## PROBLEM REQUIREMENTS
Transcribe the stretch of entries below from the line with "Click the partially" through the line with "Given: Click the 0.0.0.0/0 network cell", exactly and with both ends included; leave out all other lines.

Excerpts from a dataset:
......
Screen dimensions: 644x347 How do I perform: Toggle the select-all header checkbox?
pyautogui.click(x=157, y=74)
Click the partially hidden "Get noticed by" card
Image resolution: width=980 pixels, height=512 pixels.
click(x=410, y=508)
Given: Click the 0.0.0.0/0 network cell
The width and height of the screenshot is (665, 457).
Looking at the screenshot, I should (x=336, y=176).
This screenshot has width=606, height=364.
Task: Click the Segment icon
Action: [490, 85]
......
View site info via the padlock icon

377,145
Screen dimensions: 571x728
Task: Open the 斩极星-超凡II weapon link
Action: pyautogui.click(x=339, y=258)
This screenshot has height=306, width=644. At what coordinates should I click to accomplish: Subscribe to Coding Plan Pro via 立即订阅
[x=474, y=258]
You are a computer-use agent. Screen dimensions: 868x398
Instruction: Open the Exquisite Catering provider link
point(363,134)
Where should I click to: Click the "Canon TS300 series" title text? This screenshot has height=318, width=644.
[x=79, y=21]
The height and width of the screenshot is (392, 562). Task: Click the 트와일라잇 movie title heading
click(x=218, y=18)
......
## RESULT
Click the partially hidden "Get noticed by" card
Image resolution: width=980 pixels, height=512 pixels.
click(x=410, y=508)
Given: Click the 0.0.0.0/0 network cell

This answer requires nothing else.